By 1930, according to the purists, the white hicks and black blues singers had become inured to the recording process, and began making the subtle adjustments that artists do when they become conscious of process, or at least the end result and the reverse engineering it takes to make the adjustments that will achieve that end result. Before, it was like: “You want me to whut? Stand here lahk this? Sang into thayut big silver thang?” “Yes. Sing and play it just like you did when you auditioned for me. Relax. Imagine you’re back home, and sing it just like you do to the people who love you.” But once these field artists started hearing their own records, or records made by others, the music changed. For mass audiences, it was no big deal, and perhaps an improvement; for purists, however, the result was a catastrophe, the end to a sweet spontaneity that was precious and innocent, not to mention desirable.

So that, to me, is why Jersey Shore played out its utility in its first season, probably sometime in the first couple of episodes — around the time certain emerging “stars” on the show began demanding a lot more money per episode. After that, the catchphrases and dialog sounded less authentic and more labored, the relationships grew more strained and — in the case of Ronnie Ortiz-Magro and Sammi “Sweetheart” Giancola — interminable to the point of being unwatchable, and the characters, especially Mike “The Situation” Sorrentino and Nicole “Snooki” Polizzi, and to a lesser degree, Jenni “Jwoww” Farley, turned into cartoons. Paul “DJ Pauly D” DelVecchio, arguably the most likable character on the show, began life as a cartoon, and weirdly became more human as the series progressed. And Vinnie “Watermelon Man” Guadagnino really didn’t come into his own until the second season, largely from a drunken impromptu Snooki hookup that may play out in the future as the “smoosh” of choice for the other hair-hoppers on the show. Especially the devious Angelina “Trash Bags” Pivarnick, who got bum-rushed off the show midway through the first season and appears to be headed for a similar denouement in the second.

But stick a fork in this self-baster, because it’s for all intents and purposes done-oroony.
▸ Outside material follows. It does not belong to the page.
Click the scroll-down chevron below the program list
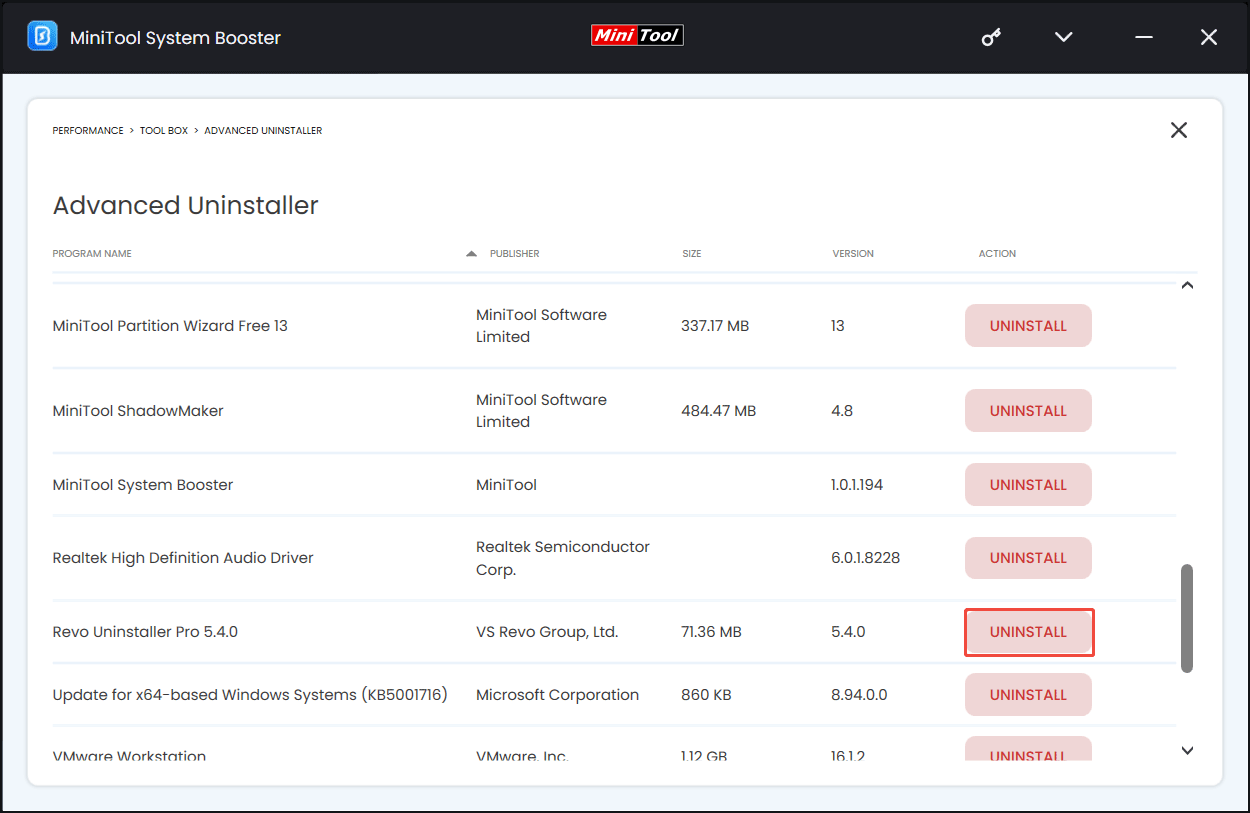 pyautogui.click(x=1187, y=750)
Of course, I’ll still stupidly watch, because even in its shit-shape, it’s still way better than most of the crap on TV, and Madonna forbid I miss anything, right? Like last week’s post-hookup interview with The Situation, who was clearly rattled that, in his alcohol-deadened state, he forgot to make sure his date had inboard and not outboard plumbing. Nothing like a tranny going sideways on you, eh Sitch?
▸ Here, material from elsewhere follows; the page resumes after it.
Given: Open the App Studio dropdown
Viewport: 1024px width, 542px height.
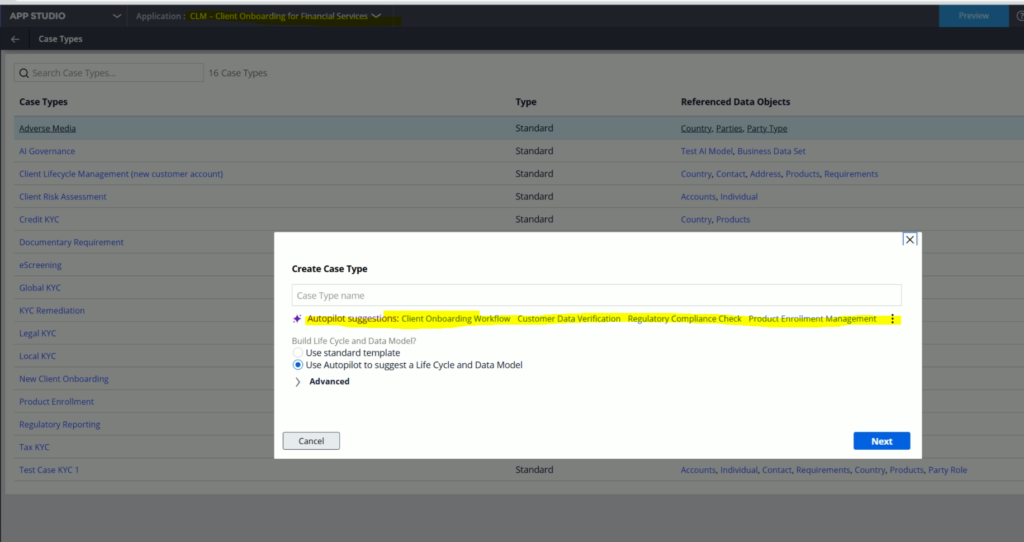Looking at the screenshot, I should [x=117, y=16].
Ah, fuggit. I still love this steaming heap, and I don’t feel no guilty pangs, either. —Jackson Griffith

4 Responses

Subscribe to comments with RSS.

  1. Susan said, on 07/09/2010 at 10:40

    I watched probably five episodes back to back yesterday, to get me caught up on season two. It’s such a train wreck yet I can’t stop watching it. I alternate between loving and hating every character. I wonder why they’re lazy as fuck, but I keep watching and then wonder why they’re so insanely stupid. Yet, I keep watching. Did I mention that I keep watching?
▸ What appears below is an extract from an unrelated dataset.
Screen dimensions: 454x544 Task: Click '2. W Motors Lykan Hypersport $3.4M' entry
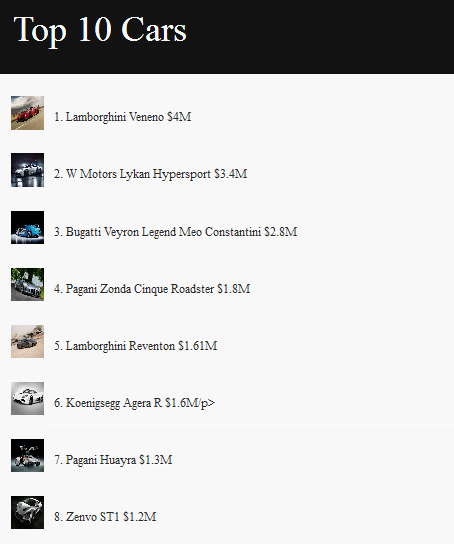[x=151, y=174]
    • Jackson Griffith said, on 07/09/2010 at 12:29

      I know what you’re talkin’ about there, Susan. But this year I think they’re more caught up in their own celebrity status, whereas last year, at least in the beginning, there was the shock of the new. Now they expect hired muscle to open a rent in the velvet rope to let them by. They’ve become entitled assholes, and they’re considerably less interesting as a result. Not that they were all that interesting in the first place. But I’d rather see working class mooks and mookettes get spoiled than already rich creeps like the entitled bints from The Hills and shit.

  2. Junk said, on 07/09/2010 at 12:28

    I think of Snookie every time I slather on my little daubs of sunless self-tanner, even though I haven’t really seen the show (yet).

    • Jackson Griffith said, on 07/09/2010 at 12:32

      Yeah. When I think of your alabaster beauty, Junk, Nicole Polizzi is the first thing that comes to mind. You should watch some of this trash, though, just for a frame of reference that you most likely won’t need later. For anything. What the hey.